======== Extrait fourni ========
Despiteux contre Dieu. "Insolent, désinvolte envers Dieu" : ...lez Ronmains sont ceulx qui sont contre Dieu despiteux, et es choses sainctes presumptue[u]x ; (...) pour demander tres devergondés, pour reffuser tres ahurtés ; pour avoir sont importuns, et juques a tant que ilz aient ne s'en tait nulz, et quant il ont, c'est sanz recognoiscence (Songe verg. S., t.1, 1378, 331).

 

b)

"Qui brave, qui défie, qui manifeste du refus"

 

-

Despiteux à + inf. subst. "Qui se montre réticent à, qui refuse de" : ...Et au payer sont despiteux ; Quant ilz acroient, ilz sont riches, Quant ilz payent, povres et siches. (Renart contref. R.L., t.1, 1328-1342, 4). Aucuns si veullent faire entendre Que le poul si se laisse prendre, Et c'est la puce qui sautelle Et c'est le poul qui se cordelle Qui au prendre est si despiteux. (Serm. pou puce K., p.1475, 498).

 

c)

"Dur, cruel, sans pitié" : Maint cuer pervers et despiteux Fait et a fait doulx devenir (Mir. st Val., c.1367, 131). As tu pour ce fait ceste chose Que tu ne soies pas ma femme ? Voir, tu en mourras a diffame, Par mon chief, depiteuse garce ! (Mir. fille roy Hongrie, c.1371, 16). Vers eulx estoit trop depiteux, Plain d'avarice et convoiteux (Mir. Pierre Changeur, c.1378, 245). Ses regrais tant furent piteux Qu'il ne fust cuer si despiteux Qui a l'ouyr n'en eust pitié (CHR. PIZ., M.F., III, 1400-1403, 129). Fut en oultre souffert regner dedans eulz en leur royalme espirituel ung tres felon et despiteux tirant qui se nomme Pechié originel, pour et en lieu de la bonne vertus et royne Justice originele. (GERS., Concept., 1401, 398). ...Fortune (...) me veult asommer de sa masse, Se vous n'estes de moy piteuse : Je la trouve si despiteuse Que je ne sçay pas que je face. (GARENC., Poésies N., 1407, 95). Se dame est a autruy piteuse Pour estre a soy mesmes crüelle, Sa pitié devient despiteuse Et son amour hayne mortelle. (CHART., B. Dame, 1424, 355). Teste trop fumeuse, Rigour despiteuse, Bouche rïoteuse Font les contredis En faiz et en dis. (CHART., B. Nobles, c.1424, 403). Se j'osoye dire ou songier Qu'onques dame fust despiteuse, Je seroye faulx mensongier Et ma parole injurïeuse. (CHART., E. Dames, 1425, 368). Aies le cuer aïreux et despiteux, sy seras cremue et servie (Percef. IV, R., c.1450 [c.1340], 1090). Si desira moult de savoir quelle dame Tristan amoit, affin qu'en aucune magniere leur peult a tous deux porter deshonneur et desplaisir ; car elle avoit le cuer plain de moult despiteuse rage, pour ce que [il] l'avoit refusee quant elle par parolles couvertes c'estoit a luy presentee, come devant [est] dit. (Chastel. Vergier S., c.1450-1480, 99-100). Ung nouveau roy creerent Par despiteux volloir, Le viel en debouterent Et son legitime hoir (MOLINET, Faictz Dictz D., 1467-1506, 295).
======== Données de travail ========
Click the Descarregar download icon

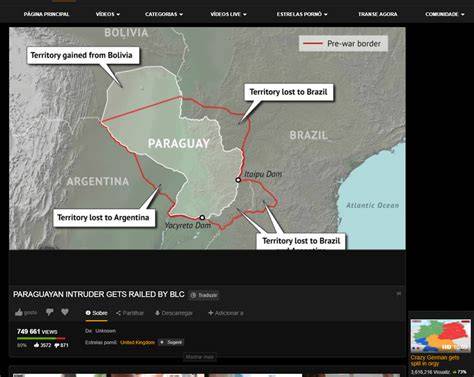pos(157,313)
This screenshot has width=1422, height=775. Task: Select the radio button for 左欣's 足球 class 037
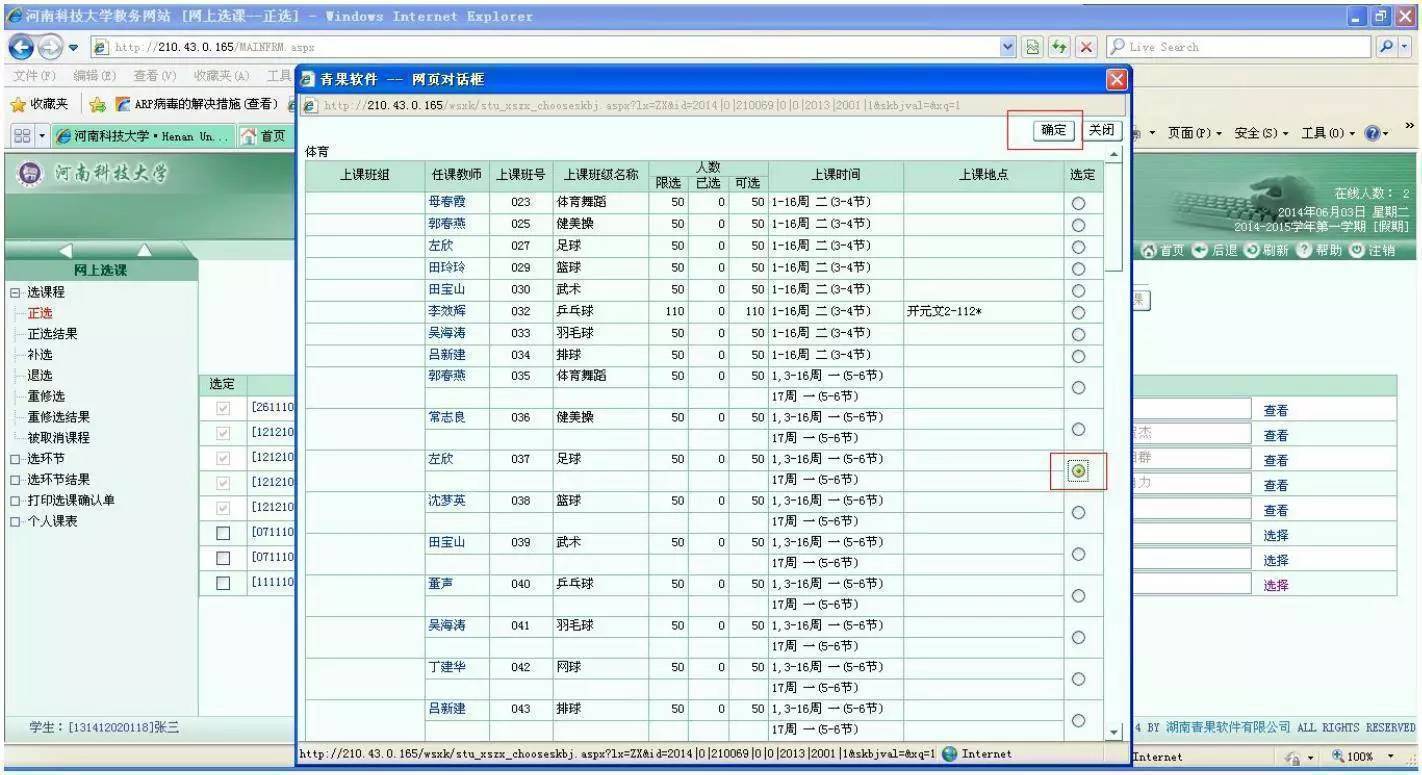[x=1078, y=470]
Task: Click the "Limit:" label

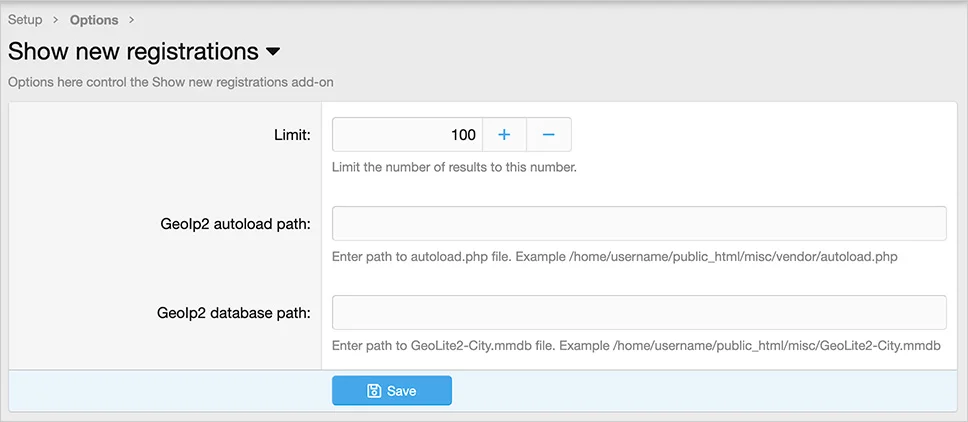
========
Série d'exercices:
(1) Recopiez à l'identique toutes les lignes des enregistrements, en laissant les images de côté.
(2) Poursuivez l'entrée de dictionnaire consacrée à « despiteux » en reprenant juste après la dernière phrase présentée.
Le texte et les enregistrements n'ont aucun lien entre eux.

Réponses par tâche:
(1)
Click the Descarregar download icon

pos(157,313)
This screenshot has width=1422, height=775. Task: Select the radio button for 左欣's 足球 class 037
[x=1078, y=470]
Task: Click the "Limit:" label

(2)
 

-

Empl. subst. [Dans le langage amoureux, à propos de Danger (allégorie représentant les obstacles à l'amour, le mari, un rival, les interdits sociaux...)] : Quant Amours celle gent assamble, Il s'acordent trés tuit ensamble Que cils amans, loyaus veüs, Soit tost de merci pourveüs. Lors vient Dongiers li despiteus, Fel, desdaingneus et po piteus, Qui volentiers occist et tue Amans cui Amours esvertue... (MACH., D. Aler., a.1349, 323). ...se Dangier, le despiteux, Me nuit, je doy bien demander Comment pourra mon cuer durer. (DESCH., Oeuvres Q., t.4, c.1370-1407, 26).

 

-

"Furieux, révolté, scandalisé" : "Et puis que tu le voeulx sçavoir, Je voeul toute ta terre avoir, Qu'elle soit a moy quittement..." Quant roy Nicolas l'entendy, A peu de despit ne fendy, Car despiteux forment estoit (Renart contref. R.L., t.1, 1328-1342, 108). Mes fréres, approuchez vous tous Et venez voir la vitupére Et lacheté de nostre pére ; Dormant a son membre honteux Desouvert ; je suis despiteux De l'avoir en cest estat veu. (Myst. Viel test. R., t.1, c.1450, 249).

 

2.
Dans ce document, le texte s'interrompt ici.